Michael Drake, the Falcons’ senior vice president and chief revenue officer, expressed confidence that the PSLs will sell out and said there will be no single-game tickets available for purchase directly from the team this season.
Drake said that as of Thursday, 55,113 seat licenses had been sold, generating $256.3 million in revenue. That included 6,104 club seats for $131.5 million and 49,009 non-club seats for $124.8 million, he said.
The PSLs are one-time fees required for the right to purchase Falcons season tickets in the new $1.5 billion-plus stadium. The license fees range from $500 to $45,000 per seat, and no season tickets are available without a PSL.
The Falcons have said since beginning the seat-license sales in January 2015 that their goal was to sell out the stadium with season tickets, meaning the only way to buy single-game tickets would be from re-sellers on the often inflated secondary market.
The Falcons’ PSL sales seemed challenging at times during the past 2 1/2 years, but sales surged during the team’s Super Bowl run last season and have remained steady in recent months.
Mercedes-Benz Stadium opens with a Falcons-Arizona Cardinals exhibition game Aug. 26. The Falcons’ regular-season home opener is Sept. 17 against the Green Bay Packers.

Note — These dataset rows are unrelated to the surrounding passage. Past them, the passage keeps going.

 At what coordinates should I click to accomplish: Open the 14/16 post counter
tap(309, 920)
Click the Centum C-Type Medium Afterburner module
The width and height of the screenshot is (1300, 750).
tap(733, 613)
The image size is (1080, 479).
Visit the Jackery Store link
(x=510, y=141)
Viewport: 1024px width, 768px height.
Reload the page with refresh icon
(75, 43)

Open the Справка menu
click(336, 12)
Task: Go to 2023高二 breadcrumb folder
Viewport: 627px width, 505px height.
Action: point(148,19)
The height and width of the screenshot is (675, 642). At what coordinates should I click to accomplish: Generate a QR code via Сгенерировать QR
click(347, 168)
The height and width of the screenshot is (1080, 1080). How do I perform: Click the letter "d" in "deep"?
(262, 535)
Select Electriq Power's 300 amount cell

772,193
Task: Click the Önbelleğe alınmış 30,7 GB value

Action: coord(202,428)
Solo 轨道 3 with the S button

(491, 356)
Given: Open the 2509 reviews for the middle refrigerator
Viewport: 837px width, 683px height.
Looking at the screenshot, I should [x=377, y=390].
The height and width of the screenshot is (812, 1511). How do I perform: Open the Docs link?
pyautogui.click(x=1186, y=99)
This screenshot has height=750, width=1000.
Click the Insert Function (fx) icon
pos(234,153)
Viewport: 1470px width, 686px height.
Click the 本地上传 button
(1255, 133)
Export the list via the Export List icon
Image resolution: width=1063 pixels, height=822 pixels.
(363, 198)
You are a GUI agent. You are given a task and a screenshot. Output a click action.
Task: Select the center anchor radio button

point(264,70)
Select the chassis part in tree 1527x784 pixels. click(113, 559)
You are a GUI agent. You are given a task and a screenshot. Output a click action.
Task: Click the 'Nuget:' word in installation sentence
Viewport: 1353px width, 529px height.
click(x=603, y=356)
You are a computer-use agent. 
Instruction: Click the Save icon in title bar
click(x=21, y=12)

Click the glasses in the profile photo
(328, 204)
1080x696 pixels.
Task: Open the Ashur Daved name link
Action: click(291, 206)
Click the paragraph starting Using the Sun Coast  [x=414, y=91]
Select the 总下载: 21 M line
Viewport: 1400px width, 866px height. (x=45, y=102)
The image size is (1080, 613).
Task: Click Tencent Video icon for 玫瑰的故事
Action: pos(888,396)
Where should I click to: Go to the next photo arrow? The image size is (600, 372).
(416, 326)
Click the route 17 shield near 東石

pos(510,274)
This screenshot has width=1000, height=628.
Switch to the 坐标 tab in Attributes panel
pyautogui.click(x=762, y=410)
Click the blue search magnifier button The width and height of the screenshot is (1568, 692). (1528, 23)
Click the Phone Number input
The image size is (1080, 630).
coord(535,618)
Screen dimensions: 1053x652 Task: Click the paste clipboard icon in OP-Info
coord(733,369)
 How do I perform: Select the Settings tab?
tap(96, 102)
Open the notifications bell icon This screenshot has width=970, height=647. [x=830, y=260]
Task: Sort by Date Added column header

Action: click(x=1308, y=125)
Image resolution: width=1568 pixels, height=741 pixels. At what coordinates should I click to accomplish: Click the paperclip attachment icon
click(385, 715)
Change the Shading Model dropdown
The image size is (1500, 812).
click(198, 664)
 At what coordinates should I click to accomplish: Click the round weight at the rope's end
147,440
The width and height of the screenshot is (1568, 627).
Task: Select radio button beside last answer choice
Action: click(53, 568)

“The run-up to this thing is going to be wild,” Drake said. “We’re at just about 90 percent sold-through.
“And that remaining 10 percent — I suspect we’ll (sell) 500-600 seats a week the next eight-10 weeks and probably closer to 700-800 a week in early September after the preseason games and will be finished up probably right about the first (regular-season home) game.”
Although the stadium has a seating capacity of about 71,000 for Falcons games, approximately 10,000 seats are excluded from the PSL program, such as those in suites, in sponsorship deals or set aside for players’ families, visiting-team officials, group sales to community organizations and other purposes.
That leaves about 61,000 seats that require PSLs, and based on the current sales figures, roughly 5,800 of those are still available for sale — perhaps slightly less, depending on how many seats are allotted for sale to community groups.
Asked what the Falcons will do with any seats in the PSL inventory that don’t sell as season tickets before the regular-season home opener, Drake said: “There won’t be any remaining inventory. That would be shocking to me at the rate we’re going and the trend we’re seeing, so I don’t have a plan for that. We’ll sell it out. And if we don’t, I guess I could add it to group inventory.”
But individuals who want single-game tickets will not be able to buy them from the team, he said.
“The downside of not having a PSL is you’re forced to go to the secondary market and purchase from the PSL holder who is posting a ticket,” he said.
“In this market, (fans) are used to buying single-game tickets from the team. We’re just not going to have them.”
Currently available seat licenses include some lower-bowl club seats, end-zone seats and upper-level corner seats, Drake said.
Revenue from the seat-license sales go toward the cost of building the 2-million-square-foot stadium.
In addition to the one-time seat license fees, Falcons season-ticket prices range from $55 to $385 per game.